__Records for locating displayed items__
· · · ·
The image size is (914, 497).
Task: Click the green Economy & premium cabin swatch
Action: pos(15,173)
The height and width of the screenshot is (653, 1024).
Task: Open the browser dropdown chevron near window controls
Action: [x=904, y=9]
· · · ·
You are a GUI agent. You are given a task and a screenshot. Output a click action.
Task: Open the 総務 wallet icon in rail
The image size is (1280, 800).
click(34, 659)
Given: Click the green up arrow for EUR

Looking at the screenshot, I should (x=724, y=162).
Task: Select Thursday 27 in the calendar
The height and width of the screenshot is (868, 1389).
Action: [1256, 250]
· · · ·
__Written exercise__
Print again, unchanged, the lines beginning with the one containing "Given: Click the green up arrow for EUR" and continuing through the one containing "Action: [1256, 250]".

__Solution to the problem__
Given: Click the green up arrow for EUR

Looking at the screenshot, I should (x=724, y=162).
Task: Select Thursday 27 in the calendar
The height and width of the screenshot is (868, 1389).
Action: [1256, 250]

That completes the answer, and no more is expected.